As shown in the second C diagram, the sawtooth wave Vsaw generated by the CT pin of the sawtooth generator IC 262 is transmitted to the first comparison amplifier 300 and the second comparison amplifier 302 of the pulse width modulation unit 30, at the first comparison amplifier 300. A first terminal receives the voltage of the sawtooth wave Vsaw and a second terminal of the first comparison amplifier 300 receives the variable frequency reference voltage value Vref output by the duty cycle determining unit 28, and the first comparison amplifier 300 compares the voltage value of the sawtooth wave Vsaw and The reference voltage value Vref is converted to generate a first voltage value, and the first voltage value is transmitted to the dead time generating unit 32 to generate a first driving signal having a fixed dead time. The dead time generating unit 32 is composed of an RC charging circuit and an XOR logic gate 322.

A first end of the second comparison amplifier 302 receives the voltage of the sawtooth wave Vsaw and a second end of the second comparison amplifier 302 receives a variable voltage difference value, and the second comparison amplifier 302 compares the voltage value of the sawtooth wave Vsaw with the difference of the frequency conversion voltage. A value (Vp-Vref) is generated to generate a second voltage value, and the second voltage value is transmitted to the dead time generating unit 32 to generate a second driving signal having a fixed dead time.

As shown in the second B diagram, the variable voltage difference value is generated by a voltage difference generator 36, which may be a subtractor. The voltage difference generator 36 internally includes a first comparison amplifier 360 and a second comparison amplifier 362. The first comparison amplifier 360 can be a buffer circuit. A first end of the first comparison amplifier 360 receives the voltage value of the sawtooth wave Vsaw. An amplitude voltage Vp is generated, and a second end of the first comparison amplifier 360 is directly connected to the output terminal, so that the output voltage of the first comparison amplifier 360 is equal to the amplitude voltage Vp, and the second comparison amplifier 362 can be a differential here. An amplifier, such that a first end of the second comparison amplifier 362 receives the amplitude voltage Vp output by the first comparison amplifier 360, and a second end of the second comparison amplifier 362 receives the variable frequency reference voltage output by the duty cycle determining unit 28. The value Vref is then obtained by the operation of the second comparison amplifier 362, that is, the variable voltage difference value, that is, the amplitude difference value Vp minus the voltage difference value (Vp-Vref) of the variable frequency reference voltage value Vref.

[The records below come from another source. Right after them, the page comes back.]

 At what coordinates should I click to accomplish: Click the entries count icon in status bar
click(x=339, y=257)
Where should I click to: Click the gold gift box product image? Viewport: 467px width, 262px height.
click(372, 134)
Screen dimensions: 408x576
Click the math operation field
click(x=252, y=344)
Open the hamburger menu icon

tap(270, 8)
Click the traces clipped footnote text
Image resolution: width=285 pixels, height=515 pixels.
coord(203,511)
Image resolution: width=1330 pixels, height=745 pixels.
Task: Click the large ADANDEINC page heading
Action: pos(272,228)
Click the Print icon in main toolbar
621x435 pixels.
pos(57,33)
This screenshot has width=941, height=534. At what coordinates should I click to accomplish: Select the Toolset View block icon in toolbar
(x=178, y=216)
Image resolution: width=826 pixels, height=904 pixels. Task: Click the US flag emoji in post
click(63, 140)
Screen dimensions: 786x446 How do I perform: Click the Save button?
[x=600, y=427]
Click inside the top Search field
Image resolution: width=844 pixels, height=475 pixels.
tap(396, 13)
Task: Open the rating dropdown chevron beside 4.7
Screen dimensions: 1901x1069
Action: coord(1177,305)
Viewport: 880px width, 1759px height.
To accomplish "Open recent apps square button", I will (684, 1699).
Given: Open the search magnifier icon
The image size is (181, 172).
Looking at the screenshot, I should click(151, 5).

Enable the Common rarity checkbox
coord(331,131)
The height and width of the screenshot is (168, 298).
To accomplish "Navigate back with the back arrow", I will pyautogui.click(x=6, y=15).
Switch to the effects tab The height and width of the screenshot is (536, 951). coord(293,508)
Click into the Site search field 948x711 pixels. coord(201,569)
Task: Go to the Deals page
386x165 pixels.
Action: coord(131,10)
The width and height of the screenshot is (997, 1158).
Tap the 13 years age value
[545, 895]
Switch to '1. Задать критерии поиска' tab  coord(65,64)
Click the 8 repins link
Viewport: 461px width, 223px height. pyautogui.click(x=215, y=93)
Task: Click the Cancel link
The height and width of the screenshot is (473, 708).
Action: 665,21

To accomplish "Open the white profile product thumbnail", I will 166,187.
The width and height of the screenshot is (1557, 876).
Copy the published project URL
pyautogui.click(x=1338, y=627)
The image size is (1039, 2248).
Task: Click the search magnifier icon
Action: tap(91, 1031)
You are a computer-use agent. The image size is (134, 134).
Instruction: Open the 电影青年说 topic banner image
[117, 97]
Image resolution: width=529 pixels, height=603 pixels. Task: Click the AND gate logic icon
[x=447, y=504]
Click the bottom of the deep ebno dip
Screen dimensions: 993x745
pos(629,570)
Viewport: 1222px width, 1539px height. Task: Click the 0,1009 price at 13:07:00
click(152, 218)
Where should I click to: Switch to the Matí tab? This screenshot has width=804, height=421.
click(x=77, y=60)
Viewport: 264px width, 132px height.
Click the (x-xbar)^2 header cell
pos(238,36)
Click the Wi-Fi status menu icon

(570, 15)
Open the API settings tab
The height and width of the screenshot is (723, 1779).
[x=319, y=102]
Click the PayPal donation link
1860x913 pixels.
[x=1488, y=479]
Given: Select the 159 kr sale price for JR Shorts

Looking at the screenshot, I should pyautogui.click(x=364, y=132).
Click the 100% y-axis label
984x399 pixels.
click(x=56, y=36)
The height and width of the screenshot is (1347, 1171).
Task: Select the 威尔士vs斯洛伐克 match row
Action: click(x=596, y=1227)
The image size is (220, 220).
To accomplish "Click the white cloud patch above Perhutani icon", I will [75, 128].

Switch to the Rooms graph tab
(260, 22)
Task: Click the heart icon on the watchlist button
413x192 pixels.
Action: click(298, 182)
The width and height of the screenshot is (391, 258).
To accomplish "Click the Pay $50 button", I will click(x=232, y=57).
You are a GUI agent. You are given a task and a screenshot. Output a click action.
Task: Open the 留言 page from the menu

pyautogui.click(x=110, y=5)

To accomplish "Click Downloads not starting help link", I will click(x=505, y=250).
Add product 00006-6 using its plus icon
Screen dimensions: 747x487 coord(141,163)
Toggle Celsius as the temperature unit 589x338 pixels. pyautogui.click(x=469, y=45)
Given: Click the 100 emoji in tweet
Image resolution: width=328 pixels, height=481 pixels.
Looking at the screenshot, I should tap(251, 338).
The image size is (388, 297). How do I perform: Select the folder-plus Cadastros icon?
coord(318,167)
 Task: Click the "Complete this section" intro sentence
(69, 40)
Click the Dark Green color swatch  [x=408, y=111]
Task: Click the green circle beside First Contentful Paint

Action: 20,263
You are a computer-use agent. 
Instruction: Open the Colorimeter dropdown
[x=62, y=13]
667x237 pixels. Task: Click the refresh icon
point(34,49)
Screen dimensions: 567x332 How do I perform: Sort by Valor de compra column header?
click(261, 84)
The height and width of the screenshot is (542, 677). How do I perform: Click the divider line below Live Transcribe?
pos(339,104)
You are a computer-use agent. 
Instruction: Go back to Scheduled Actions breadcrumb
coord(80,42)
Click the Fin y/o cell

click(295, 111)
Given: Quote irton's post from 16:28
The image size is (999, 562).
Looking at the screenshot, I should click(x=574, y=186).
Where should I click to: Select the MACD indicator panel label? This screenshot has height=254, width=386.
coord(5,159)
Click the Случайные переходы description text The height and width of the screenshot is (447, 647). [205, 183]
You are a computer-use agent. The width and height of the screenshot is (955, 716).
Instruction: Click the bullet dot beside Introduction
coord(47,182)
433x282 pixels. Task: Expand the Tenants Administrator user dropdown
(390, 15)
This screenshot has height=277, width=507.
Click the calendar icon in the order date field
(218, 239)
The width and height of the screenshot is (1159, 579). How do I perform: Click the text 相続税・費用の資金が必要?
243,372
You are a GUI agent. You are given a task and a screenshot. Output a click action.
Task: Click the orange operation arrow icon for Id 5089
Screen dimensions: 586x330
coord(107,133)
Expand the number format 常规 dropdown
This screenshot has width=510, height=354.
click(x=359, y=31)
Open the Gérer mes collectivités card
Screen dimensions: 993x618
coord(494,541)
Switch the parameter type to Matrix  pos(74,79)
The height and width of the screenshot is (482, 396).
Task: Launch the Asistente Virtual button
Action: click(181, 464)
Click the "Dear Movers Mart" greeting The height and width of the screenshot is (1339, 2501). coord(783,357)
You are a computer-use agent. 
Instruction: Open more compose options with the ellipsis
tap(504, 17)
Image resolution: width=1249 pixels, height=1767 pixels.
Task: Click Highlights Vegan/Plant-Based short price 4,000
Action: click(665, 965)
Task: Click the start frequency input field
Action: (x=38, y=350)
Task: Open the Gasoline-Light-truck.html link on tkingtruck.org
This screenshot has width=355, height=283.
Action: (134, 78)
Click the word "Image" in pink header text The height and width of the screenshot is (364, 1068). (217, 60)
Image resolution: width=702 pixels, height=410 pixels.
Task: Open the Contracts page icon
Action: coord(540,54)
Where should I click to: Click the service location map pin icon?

The first driving signal and the second driving signal obtained are transmitted to the driving circuit unit 34 to drive a first switch and a second switch, respectively.

Please refer to the third figure, which is a waveform diagram of the device of the present invention operating on the variable frequency duty cycle control. In a complete cycle of the sawtooth wave, when the sawtooth wave rising phase exceeds the variable frequency reference voltage value and is at the critical point of point a of the fixed dead time time 320, the waveform of the second driving signal is high potential drop to a low potential, and the first The driving signal is low at this time. When the sawtooth rising phase exceeds the variable reference voltage value and the b-th limit of the fixed dead time 320 is reached, the waveform of the second driving signal is low, and the first driving signal is The low potential rises to a high potential. When the sawtooth wave falling phase exceeds the variable frequency reference voltage value and is at the critical point of point a of the fixed dead time time 320, the waveform of the second driving signal is low, and the first driving signal is lowered from the high potential to the low potential, when the sawtooth When the value of the variable frequency reference voltage is exceeded in the wave falling phase and the critical point of point b of the fixed dead time time 320 is reached, the waveform of the second driving signal is raised from the low potential to the high potential, and the first driving signal is low. The above-mentioned variable-frequency reference voltage value is obtained by subtracting the voltage difference value (Vp-Vref) of the variable-frequency reference voltage value Vref from the amplitude voltage Vp.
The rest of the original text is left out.